> _The data_
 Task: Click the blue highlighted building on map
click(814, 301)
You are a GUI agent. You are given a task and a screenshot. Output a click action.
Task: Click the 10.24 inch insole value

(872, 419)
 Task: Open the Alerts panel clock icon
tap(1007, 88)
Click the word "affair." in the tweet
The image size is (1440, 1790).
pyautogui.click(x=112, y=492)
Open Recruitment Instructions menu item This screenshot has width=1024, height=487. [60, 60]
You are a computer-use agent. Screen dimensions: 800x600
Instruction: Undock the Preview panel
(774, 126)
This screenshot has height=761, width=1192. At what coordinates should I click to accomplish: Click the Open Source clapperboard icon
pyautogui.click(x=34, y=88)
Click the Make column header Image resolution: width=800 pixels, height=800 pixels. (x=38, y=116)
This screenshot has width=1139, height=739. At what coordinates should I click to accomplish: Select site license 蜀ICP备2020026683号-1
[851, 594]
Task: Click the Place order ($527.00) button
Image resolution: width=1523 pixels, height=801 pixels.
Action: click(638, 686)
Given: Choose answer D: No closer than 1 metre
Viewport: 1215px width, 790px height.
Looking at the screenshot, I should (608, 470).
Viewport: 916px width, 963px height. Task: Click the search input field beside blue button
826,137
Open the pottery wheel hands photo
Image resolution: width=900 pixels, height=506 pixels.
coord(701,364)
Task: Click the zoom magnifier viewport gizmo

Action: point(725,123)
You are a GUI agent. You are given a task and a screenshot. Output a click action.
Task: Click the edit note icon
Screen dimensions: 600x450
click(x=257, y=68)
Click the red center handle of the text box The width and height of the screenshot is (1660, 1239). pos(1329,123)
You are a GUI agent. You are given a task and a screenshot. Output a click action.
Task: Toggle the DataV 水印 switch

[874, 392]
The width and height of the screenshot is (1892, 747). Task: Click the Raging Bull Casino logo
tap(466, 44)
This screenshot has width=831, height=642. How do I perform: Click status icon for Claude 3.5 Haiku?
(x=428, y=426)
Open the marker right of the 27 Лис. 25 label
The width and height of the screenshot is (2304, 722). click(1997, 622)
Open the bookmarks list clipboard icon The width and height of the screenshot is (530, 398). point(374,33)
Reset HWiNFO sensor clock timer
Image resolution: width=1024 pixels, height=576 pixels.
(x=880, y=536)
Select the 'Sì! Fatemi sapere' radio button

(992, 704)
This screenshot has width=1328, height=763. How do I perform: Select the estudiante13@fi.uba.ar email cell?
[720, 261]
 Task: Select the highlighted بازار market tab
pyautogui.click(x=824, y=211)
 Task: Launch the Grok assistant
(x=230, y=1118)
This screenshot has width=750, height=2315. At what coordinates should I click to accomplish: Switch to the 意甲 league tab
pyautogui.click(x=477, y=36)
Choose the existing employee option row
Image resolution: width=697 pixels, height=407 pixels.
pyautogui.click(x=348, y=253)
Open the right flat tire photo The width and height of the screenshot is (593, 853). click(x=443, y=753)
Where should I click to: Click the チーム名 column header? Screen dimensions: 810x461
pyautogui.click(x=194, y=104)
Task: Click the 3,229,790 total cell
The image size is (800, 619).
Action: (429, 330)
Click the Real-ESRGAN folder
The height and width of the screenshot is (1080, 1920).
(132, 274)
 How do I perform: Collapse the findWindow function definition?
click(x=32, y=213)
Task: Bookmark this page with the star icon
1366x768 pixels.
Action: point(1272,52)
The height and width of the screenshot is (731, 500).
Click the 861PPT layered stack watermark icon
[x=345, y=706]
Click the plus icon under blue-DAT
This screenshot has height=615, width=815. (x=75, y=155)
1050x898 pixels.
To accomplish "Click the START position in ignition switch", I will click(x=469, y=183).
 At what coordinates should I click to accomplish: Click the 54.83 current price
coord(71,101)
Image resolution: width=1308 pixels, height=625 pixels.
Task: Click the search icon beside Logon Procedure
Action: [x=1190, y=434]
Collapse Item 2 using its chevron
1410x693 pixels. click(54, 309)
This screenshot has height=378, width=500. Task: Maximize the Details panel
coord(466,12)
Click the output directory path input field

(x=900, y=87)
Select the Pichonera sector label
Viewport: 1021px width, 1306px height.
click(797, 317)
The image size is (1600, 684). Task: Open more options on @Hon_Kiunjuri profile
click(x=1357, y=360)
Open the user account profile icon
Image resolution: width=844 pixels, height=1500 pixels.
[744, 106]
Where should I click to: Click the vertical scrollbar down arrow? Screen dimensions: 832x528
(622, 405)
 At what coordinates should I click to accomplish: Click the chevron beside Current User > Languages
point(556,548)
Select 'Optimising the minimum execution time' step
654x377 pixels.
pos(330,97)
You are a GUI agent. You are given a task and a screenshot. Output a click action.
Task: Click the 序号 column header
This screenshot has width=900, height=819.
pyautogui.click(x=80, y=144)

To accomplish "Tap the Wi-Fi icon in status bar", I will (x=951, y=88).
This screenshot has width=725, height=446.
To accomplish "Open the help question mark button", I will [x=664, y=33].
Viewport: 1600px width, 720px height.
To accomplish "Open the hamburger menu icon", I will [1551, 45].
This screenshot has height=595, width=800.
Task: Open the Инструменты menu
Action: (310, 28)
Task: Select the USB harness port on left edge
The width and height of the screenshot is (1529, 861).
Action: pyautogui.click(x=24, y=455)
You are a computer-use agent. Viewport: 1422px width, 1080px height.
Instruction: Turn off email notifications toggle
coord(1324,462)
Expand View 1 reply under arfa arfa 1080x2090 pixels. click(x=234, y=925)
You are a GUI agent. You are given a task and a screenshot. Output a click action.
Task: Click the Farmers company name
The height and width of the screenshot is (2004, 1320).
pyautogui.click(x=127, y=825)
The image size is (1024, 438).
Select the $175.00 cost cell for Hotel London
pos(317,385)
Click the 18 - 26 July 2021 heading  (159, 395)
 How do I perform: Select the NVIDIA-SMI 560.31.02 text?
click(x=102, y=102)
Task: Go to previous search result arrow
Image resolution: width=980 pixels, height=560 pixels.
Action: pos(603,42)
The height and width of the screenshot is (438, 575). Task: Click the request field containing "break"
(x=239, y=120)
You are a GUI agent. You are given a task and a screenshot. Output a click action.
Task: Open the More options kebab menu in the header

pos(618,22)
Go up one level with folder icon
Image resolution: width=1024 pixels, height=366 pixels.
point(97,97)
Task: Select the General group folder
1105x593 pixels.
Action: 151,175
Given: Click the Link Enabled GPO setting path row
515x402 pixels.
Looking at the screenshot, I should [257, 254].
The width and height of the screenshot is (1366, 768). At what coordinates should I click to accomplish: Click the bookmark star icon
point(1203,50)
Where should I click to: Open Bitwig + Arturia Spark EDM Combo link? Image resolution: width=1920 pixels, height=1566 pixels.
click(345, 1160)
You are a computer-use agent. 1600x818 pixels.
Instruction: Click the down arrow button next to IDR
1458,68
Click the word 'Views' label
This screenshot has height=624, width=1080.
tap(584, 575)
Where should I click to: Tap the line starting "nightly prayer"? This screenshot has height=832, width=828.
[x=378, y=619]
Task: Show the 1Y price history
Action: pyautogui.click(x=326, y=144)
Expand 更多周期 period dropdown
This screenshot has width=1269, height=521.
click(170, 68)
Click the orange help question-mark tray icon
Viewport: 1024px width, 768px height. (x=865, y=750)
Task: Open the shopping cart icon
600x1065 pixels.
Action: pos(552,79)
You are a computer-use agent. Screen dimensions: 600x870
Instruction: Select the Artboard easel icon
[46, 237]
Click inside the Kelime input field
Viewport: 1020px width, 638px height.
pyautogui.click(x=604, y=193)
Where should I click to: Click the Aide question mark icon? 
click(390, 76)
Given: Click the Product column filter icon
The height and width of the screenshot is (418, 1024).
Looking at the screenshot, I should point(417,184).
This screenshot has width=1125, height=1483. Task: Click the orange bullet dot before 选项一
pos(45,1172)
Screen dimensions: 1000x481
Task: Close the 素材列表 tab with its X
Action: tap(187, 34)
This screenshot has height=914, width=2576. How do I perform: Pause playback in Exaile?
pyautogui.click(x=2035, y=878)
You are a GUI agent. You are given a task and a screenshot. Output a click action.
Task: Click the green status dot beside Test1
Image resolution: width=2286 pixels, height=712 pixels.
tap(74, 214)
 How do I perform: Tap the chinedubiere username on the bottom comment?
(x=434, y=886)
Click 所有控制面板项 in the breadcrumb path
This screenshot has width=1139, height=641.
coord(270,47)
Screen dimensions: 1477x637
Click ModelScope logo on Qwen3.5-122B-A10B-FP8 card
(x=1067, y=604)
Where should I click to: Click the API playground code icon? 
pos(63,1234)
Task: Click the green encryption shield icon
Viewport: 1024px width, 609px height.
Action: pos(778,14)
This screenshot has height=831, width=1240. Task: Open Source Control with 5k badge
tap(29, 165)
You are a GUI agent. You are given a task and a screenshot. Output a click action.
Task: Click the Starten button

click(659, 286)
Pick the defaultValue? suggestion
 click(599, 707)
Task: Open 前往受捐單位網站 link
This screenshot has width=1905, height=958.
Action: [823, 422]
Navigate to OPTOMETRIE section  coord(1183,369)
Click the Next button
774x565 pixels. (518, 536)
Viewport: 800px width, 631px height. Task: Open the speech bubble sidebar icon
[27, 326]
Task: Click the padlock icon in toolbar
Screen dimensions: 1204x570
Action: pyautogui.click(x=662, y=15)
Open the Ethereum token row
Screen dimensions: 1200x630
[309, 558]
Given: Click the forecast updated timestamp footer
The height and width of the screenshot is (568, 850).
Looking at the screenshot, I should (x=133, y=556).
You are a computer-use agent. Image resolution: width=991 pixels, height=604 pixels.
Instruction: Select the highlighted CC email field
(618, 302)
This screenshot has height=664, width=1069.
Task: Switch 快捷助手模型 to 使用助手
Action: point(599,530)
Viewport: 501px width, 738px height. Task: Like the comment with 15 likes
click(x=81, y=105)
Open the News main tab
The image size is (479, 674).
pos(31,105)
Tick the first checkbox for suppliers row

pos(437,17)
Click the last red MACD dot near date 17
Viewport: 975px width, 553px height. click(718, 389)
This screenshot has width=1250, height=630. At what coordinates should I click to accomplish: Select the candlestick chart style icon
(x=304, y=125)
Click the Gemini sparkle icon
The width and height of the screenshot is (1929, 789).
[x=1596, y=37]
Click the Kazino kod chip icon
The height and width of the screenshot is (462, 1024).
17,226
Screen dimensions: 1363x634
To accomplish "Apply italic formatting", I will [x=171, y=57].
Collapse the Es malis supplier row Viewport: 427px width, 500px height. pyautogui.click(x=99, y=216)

> _What you need to do_
The line containing "Click the Kazino kod chip icon" opens the range, and the last line of the entries closes it; copy that range exactly.

> _Answer_
Click the Kazino kod chip icon
The height and width of the screenshot is (462, 1024).
17,226
Screen dimensions: 1363x634
To accomplish "Apply italic formatting", I will [x=171, y=57].
Collapse the Es malis supplier row Viewport: 427px width, 500px height. pyautogui.click(x=99, y=216)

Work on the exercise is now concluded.